Source passage:
****************************************

21% HAMP First Year Redefault Rate
The Congressional Oversight Panel has a new HAMP report out. Like all COP reports, it's long and chock full o' analysis. There's an executive summary up front, but some of the most important points are only in the report proper (especially pp. 100-111). I think there are three big things to take away from the report:
- First, 21% of HAMP permanent modifications have redefaulted in their first year. That's ghastly given that HAMP permanent modifications have an additional 3 months of trial seasoning and fairly serious payment reductions. The fact that Treasury hasn't been reporting on this itself, much less analyzing the reasons for the redefaults is disgraceful.
- Second, if past trends continue, starting this month, there will be more HAMP redefaults each month than new permanent modifications. That means that the total number of active permanent modifications will peak at around 500,000 and decline.
- Third, it looks as if Treasury will only end up spending $4B for HAMP out of the $75B allocated for homeowner assistance.
My take: Treasury should shut down the program. At this point all it does it provide political cover for the failure to take meaningful steps to help homeowners and stabilize the housing market. But is anyone really buying it?

****************************************

What to do:
#1 In the HAMP post, begin at the words "- Second, if" and stop after "for homeowner assistance.", then write that part out again with "Treasury" changed to "the Treasury Department".
#2 According to the HAMP post, why will the total number of active permanent modifications peak and then decline?
The listing that comes next has nothing to do with this work.

Data excerpt:
****************************************

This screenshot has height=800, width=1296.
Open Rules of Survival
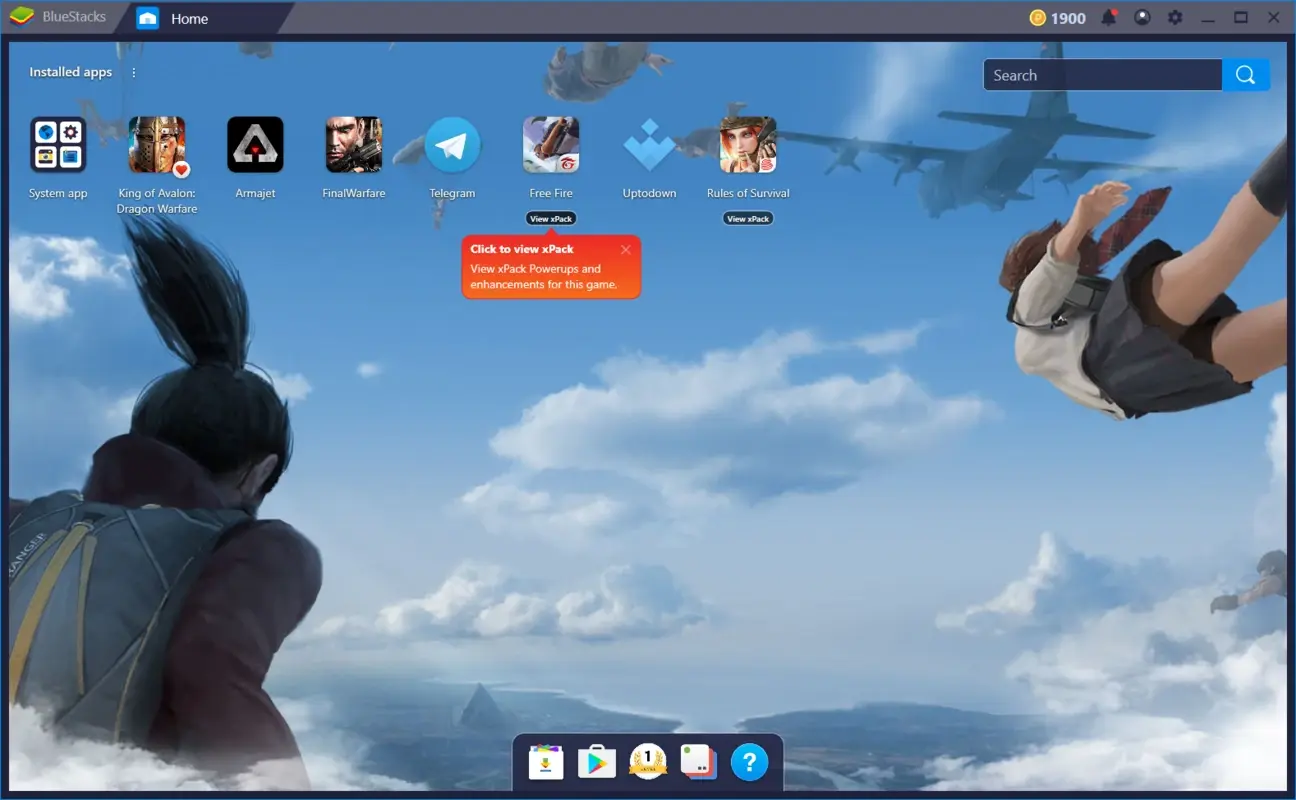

****************************************

In response:
#1
- Second, if past trends continue, starting this month, there will be more HAMP redefaults each month than new permanent modifications. That means that the total number of active permanent modifications will peak at around 500,000 and decline.
- Third, it looks as if the Treasury Department will only end up spending $4B for HAMP out of the $75B allocated for homeowner assistance.

#2 If past trends continue, starting this month there will be more HAMP redefaults each month than new permanent modifications. That means the total number of active permanent modifications will top out at around 500,000 and then go down.